Mi fermo qui: Se volete sapere le ulteriori vicissitudini di questo Graal e di dove potrebbe essere oggi, vi invito a leggere una critica al volume di cui ho appena parlato in Sacred tresure,.secret power (L’enigma dell’oro scomparso) di Guy Patton e Robin Mackness; costoro fanno entrare nella mitologia del Graal e di Rennes le Chateau anche la sistematica distruzione compiuta dai tedeschi del villaggio di Oradour, quattro giorni dopo lo sbarco in Normandia! Ma le fosche trame naziste non sono finite perché ?

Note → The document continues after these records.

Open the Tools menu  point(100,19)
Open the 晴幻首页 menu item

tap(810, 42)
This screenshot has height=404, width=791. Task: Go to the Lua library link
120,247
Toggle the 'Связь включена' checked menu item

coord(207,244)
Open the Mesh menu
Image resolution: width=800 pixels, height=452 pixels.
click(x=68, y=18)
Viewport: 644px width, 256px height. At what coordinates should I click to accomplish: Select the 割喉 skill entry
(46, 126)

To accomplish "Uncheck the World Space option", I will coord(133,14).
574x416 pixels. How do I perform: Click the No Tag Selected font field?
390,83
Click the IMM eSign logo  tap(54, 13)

A MONTSEGUR, ATTENTI AI CAVALIERI ROSSI!

Questa notizia può far sorridere, ma ha dell’incredibile: nel 1978 le agenzie giornalistiche battevano questo dispaccio: Le pietre del castello di Montsegur spariscono In effetti pare che ogni anno, esattamente il 22 maggio, anniversario della morte di Wagner, intorno a Montsegur si svolgono strani pellegrinaggi di uomini che vestono per lo più una tuta rossa e che arrivano con grosse auto con targa tedesca. Questi personaggi, denominati cavalieri rossi, vanno al castello e ne prelevano alcune pietre che poi portano via con le loro auto . Pare che la destinazione delle pietre asportate sia la Foresta nera dove questi strani figuri avrebbero intenzione di ricostruire il castello per i loro strani riti: Dunque se visitate Montsegur, guardatevi attorno!
(La notizia , oltre che nella stampa locale si può trovare anche nell’introduzione all’edizione italiana di La corte di Lucifero, il secondo libro di Otto Rahn, che è molto meno bello del primo, ma comunque meritevole di lettura)..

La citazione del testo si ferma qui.